We study the bidding strategies of vertically differentiated firms that bid for sponsored search advertisement positions for a keyword at a search engine. We explicitly model how consumers navigate and click on sponsored links based on their knowledge and beliefs about firm qualities. Our model yields several interesting insights and a main counter-intuitive result we focus on is the position paradox. The paradox is that a superior firm may bid lower than an inferior firm and obtain a position below it, yet still obtain more clicks than the inferior firm. Under a pay-per- impression mechanism, the inferior firm wants to be at the top where more consumers click on its link, while the superior firm is better off by placing its link at a lower position as it pays a smaller advertising fee but some consumers will still reach it in the search of a higher-quality firm. Under a pay-per-click mechanism, the inferior firm has an even stronger incentive to be at the top since now it only has to pay for the consumers who do not know the firms' reputations and, therefore, can bid more aggressively. Interestingly, as the quality premium for the superior firm increases, and/or if more consumers know the identity of the superior firm, the incentive for the inferior firm to be at the top may increase.
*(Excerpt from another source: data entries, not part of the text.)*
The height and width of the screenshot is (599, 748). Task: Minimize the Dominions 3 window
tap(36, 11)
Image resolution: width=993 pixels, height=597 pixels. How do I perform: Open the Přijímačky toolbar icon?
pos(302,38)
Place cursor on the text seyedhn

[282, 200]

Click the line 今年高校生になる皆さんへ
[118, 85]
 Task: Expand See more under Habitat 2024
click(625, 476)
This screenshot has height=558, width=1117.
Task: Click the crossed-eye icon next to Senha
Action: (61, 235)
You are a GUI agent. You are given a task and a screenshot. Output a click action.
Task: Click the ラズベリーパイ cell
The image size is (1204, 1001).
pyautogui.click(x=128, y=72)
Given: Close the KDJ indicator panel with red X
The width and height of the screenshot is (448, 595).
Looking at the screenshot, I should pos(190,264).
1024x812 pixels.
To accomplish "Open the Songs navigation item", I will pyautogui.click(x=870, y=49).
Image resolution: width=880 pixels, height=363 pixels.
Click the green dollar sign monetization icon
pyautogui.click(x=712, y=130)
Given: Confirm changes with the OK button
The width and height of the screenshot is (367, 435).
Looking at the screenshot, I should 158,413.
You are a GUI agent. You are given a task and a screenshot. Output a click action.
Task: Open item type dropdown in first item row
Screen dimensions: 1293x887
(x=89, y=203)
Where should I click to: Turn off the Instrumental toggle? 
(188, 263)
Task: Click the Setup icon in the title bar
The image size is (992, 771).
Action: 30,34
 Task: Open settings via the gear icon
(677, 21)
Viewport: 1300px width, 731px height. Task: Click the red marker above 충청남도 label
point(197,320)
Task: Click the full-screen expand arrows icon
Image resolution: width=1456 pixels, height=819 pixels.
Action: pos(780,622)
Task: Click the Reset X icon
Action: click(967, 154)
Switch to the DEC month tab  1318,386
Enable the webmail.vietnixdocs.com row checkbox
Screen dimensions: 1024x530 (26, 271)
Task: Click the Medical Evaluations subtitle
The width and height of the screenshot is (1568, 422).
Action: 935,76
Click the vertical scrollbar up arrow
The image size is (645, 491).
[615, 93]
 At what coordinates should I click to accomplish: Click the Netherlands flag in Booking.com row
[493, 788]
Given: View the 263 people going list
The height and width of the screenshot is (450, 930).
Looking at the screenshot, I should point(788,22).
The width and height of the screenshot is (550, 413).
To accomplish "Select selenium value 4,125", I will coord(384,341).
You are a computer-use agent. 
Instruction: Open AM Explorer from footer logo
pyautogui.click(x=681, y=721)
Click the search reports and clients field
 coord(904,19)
Contrary to conventional belief, we find that the search engine may have the incentive to over-weight the inferior firm's bid and strategically create the position paradox to increase overall clicks by consumers. To validate our model, we analyze a dataset from a popular Korean search engine firm and find that: (i) a large proportion of auction outcomes in the data show the position paradox, and (ii) sharp predictions from our model are validated in the data.